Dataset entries
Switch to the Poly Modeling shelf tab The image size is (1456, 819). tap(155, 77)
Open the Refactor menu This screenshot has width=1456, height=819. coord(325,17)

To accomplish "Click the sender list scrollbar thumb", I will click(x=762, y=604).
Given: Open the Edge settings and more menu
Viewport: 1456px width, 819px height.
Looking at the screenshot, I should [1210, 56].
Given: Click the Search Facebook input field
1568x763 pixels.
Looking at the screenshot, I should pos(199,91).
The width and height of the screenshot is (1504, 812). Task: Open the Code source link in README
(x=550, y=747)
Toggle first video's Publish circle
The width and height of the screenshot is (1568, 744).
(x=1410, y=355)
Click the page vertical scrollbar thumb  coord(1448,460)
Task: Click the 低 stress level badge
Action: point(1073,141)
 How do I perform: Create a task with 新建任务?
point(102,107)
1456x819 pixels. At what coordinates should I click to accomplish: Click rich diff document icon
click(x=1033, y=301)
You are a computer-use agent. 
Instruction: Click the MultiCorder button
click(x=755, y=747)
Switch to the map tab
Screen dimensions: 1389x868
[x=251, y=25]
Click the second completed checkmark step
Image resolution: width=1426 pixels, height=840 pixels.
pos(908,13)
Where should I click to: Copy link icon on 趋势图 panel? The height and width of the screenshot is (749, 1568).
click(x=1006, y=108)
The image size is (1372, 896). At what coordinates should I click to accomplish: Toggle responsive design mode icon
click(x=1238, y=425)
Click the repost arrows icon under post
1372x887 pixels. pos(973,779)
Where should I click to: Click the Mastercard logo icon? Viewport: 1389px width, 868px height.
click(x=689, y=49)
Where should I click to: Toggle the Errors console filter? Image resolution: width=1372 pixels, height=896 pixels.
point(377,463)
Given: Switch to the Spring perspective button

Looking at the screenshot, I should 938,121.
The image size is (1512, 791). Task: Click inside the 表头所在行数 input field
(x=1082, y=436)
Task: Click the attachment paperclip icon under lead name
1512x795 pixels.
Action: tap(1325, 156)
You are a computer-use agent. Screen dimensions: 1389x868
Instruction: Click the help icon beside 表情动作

# WORK REQUEST:
Say each line again exactly as it appears above.

# EXERCISE ANSWER:
Switch to the Poly Modeling shelf tab The image size is (1456, 819). tap(155, 77)
Open the Refactor menu This screenshot has width=1456, height=819. coord(325,17)

To accomplish "Click the sender list scrollbar thumb", I will click(x=762, y=604).
Given: Open the Edge settings and more menu
Viewport: 1456px width, 819px height.
Looking at the screenshot, I should [1210, 56].
Given: Click the Search Facebook input field
1568x763 pixels.
Looking at the screenshot, I should pos(199,91).
The width and height of the screenshot is (1504, 812). Task: Open the Code source link in README
(x=550, y=747)
Toggle first video's Publish circle
The width and height of the screenshot is (1568, 744).
(x=1410, y=355)
Click the page vertical scrollbar thumb  coord(1448,460)
Task: Click the 低 stress level badge
Action: point(1073,141)
 How do I perform: Create a task with 新建任务?
point(102,107)
1456x819 pixels. At what coordinates should I click to accomplish: Click rich diff document icon
click(x=1033, y=301)
You are a computer-use agent. 
Instruction: Click the MultiCorder button
click(x=755, y=747)
Switch to the map tab
Screen dimensions: 1389x868
[x=251, y=25]
Click the second completed checkmark step
Image resolution: width=1426 pixels, height=840 pixels.
pos(908,13)
Where should I click to: Copy link icon on 趋势图 panel? The height and width of the screenshot is (749, 1568).
click(x=1006, y=108)
The image size is (1372, 896). At what coordinates should I click to accomplish: Toggle responsive design mode icon
click(x=1238, y=425)
Click the repost arrows icon under post
1372x887 pixels. pos(973,779)
Where should I click to: Click the Mastercard logo icon? Viewport: 1389px width, 868px height.
click(x=689, y=49)
Where should I click to: Toggle the Errors console filter? Image resolution: width=1372 pixels, height=896 pixels.
point(377,463)
Given: Switch to the Spring perspective button

Looking at the screenshot, I should 938,121.
The image size is (1512, 791). Task: Click inside the 表头所在行数 input field
(x=1082, y=436)
Task: Click the attachment paperclip icon under lead name
1512x795 pixels.
Action: tap(1325, 156)
You are a computer-use agent. Screen dimensions: 1389x868
Instruction: Click the help icon beside 表情动作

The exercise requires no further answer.